MicroRNA - Evolution

Evolution

MicroRNAs are significant phylogenetic markers because of their astonishingly low rate of evolution. Their origin may have permitted the development of morphological innovation, and by making gene expression more specific and 'fine-tunable', permitted the genesis of complex organs and perhaps, ultimately, complex life. Indeed, rapid bursts of morphological innovation are generally associated with a high rate of microRNA accumulation.
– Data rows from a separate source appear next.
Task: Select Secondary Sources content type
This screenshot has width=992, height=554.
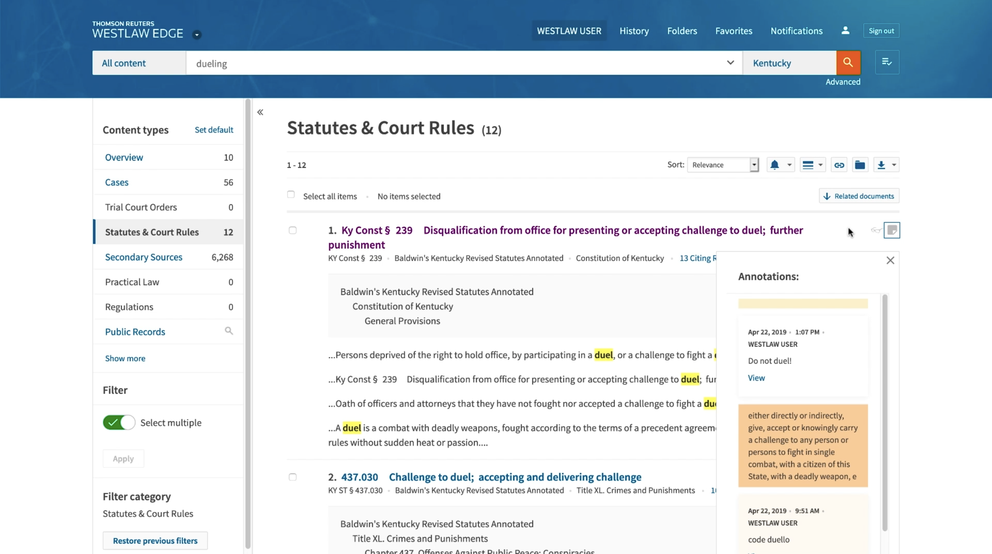Action: (x=144, y=257)
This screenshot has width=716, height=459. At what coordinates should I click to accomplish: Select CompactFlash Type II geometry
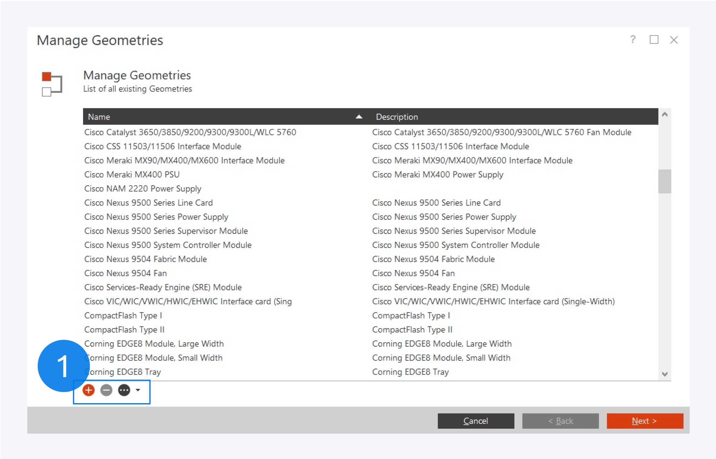124,329

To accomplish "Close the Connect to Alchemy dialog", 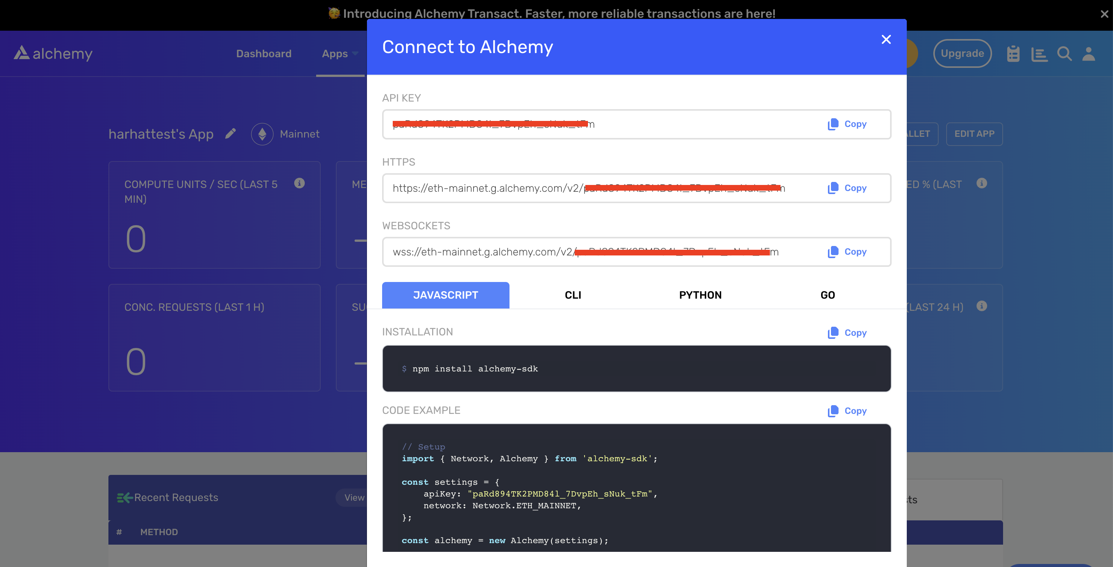I will [886, 40].
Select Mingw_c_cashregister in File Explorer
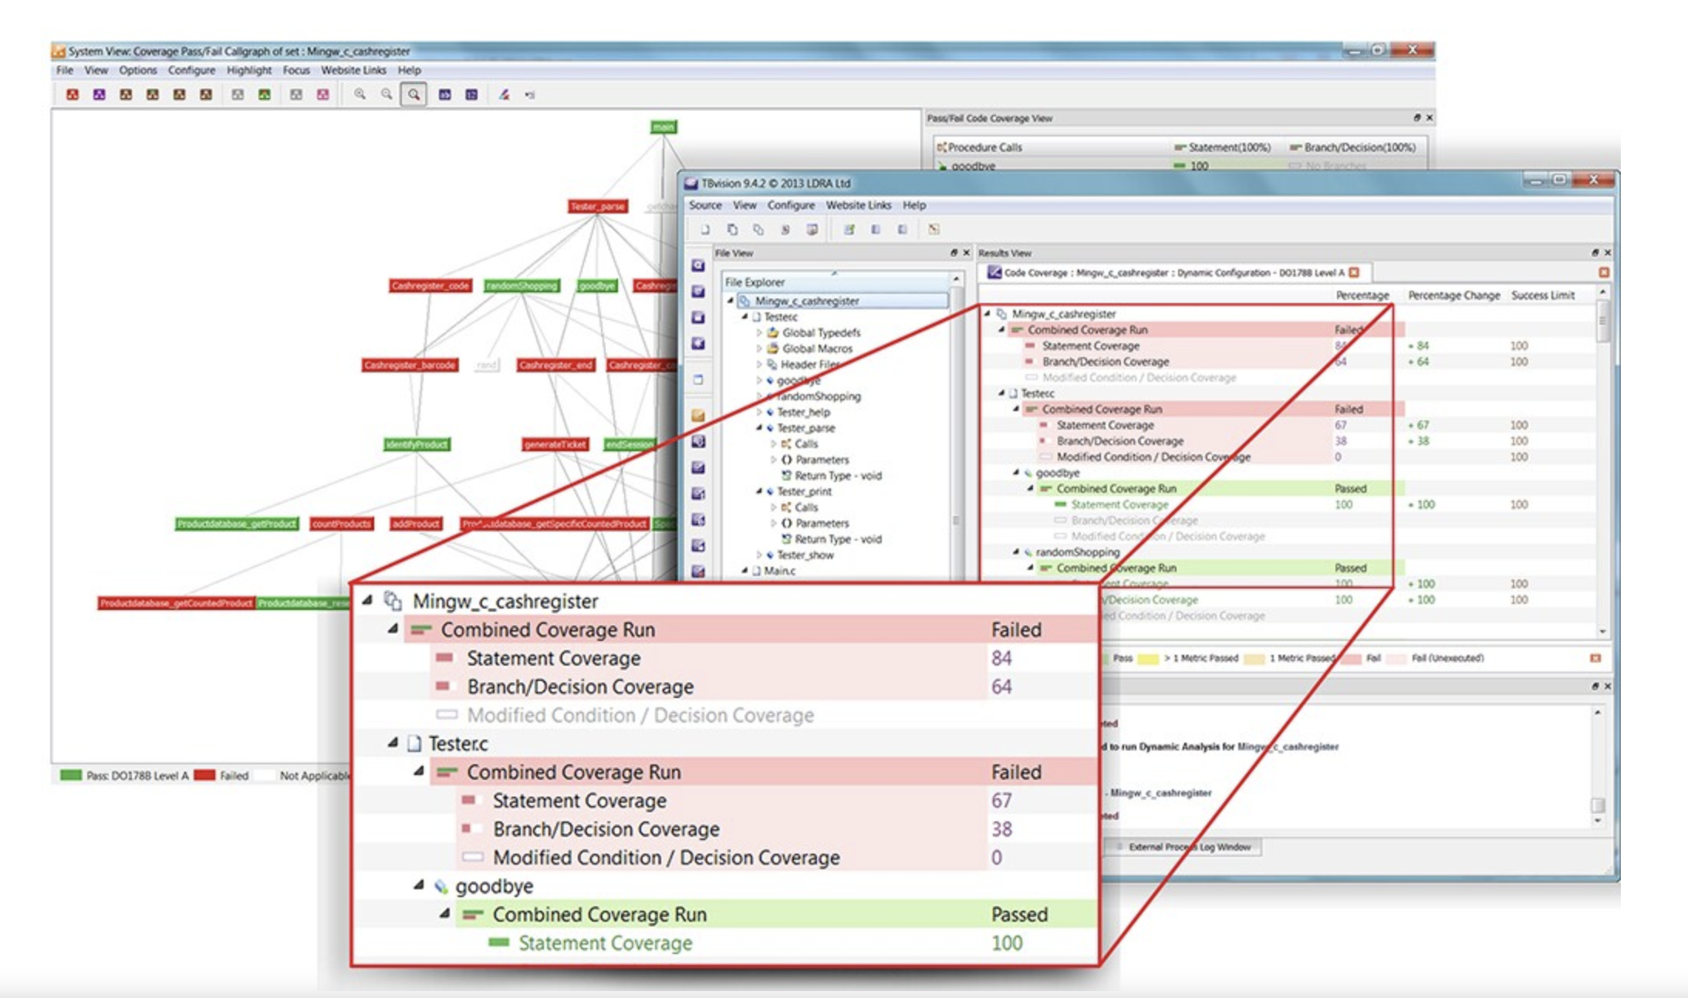The width and height of the screenshot is (1688, 998). (806, 301)
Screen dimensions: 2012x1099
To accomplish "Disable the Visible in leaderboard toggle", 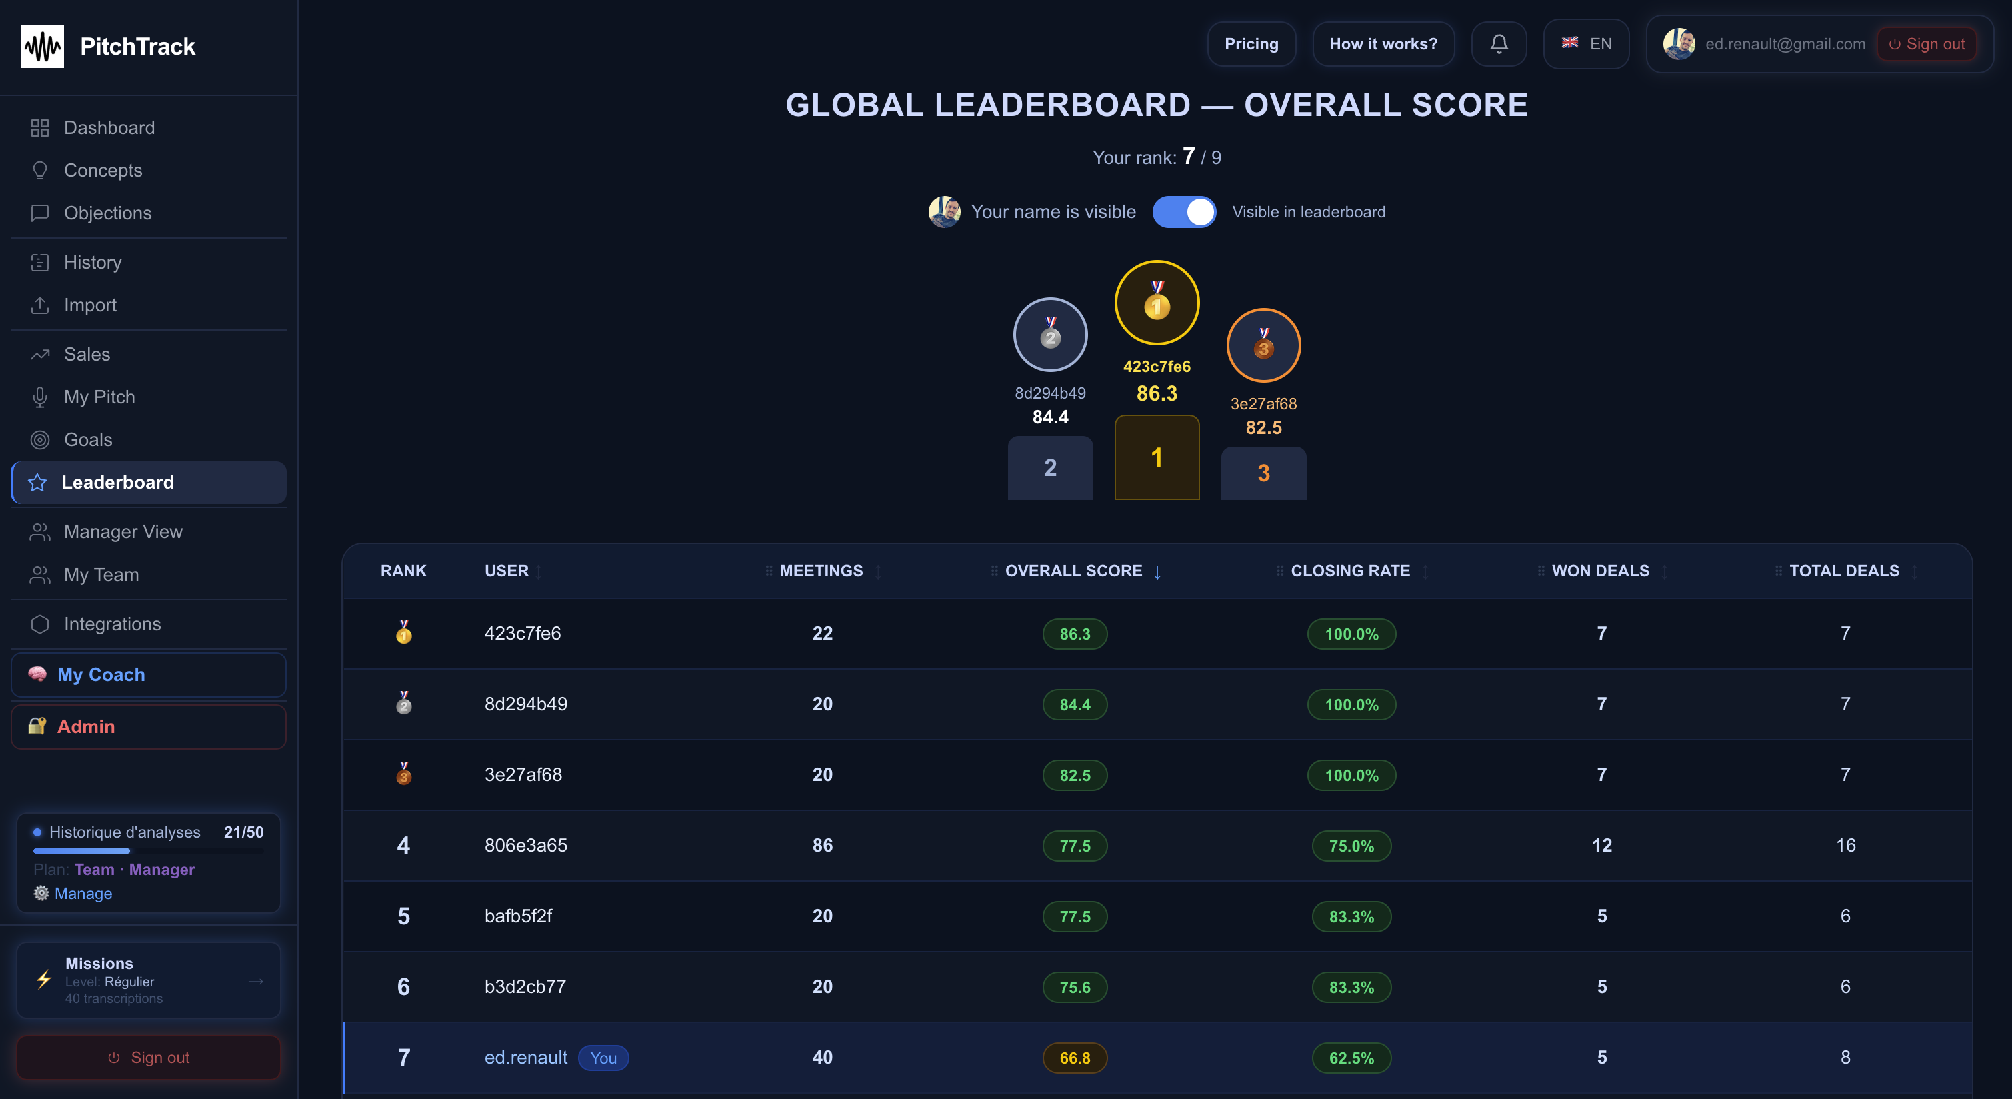I will (1184, 212).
MicroRNAs originate predominantly by the random formation of hairpins in "non-coding" sections of DNA (i.e. introns or intergene regions), but also by the duplication and modification of existing microRNAs. The rate of evolution (i.e. nucleotide substitution) in recently-originated microRNAs is comparable to that elsewhere in the non-coding DNA, implying evolution by neutral drift; however, older microRNAs have a much lower rate of change (often less than one substitution per hundred million years), suggesting that once a microRNA gains a function it undergoes extreme purifying selection. At this point, a microRNA is rarely lost from an animal's genome, although microRNAs which are more recently derived (and thus presumably non-functional) are frequently lost. This makes them a valuable phylogenetic marker, and they are being looked upon as a possible solution to such outstanding phylogenetic problems as the relationships of arthropods.

MicroRNAs feature in the genomes of most eukaryotic organisms, from the brown algae to the animals. Across all species, in excess of 5000 had been identified by March 2010. Whilst short RNA sequences (50 – hundreds of base pairs) of a broadly comparable function occur in bacteria, bacteria lack true microRNAs.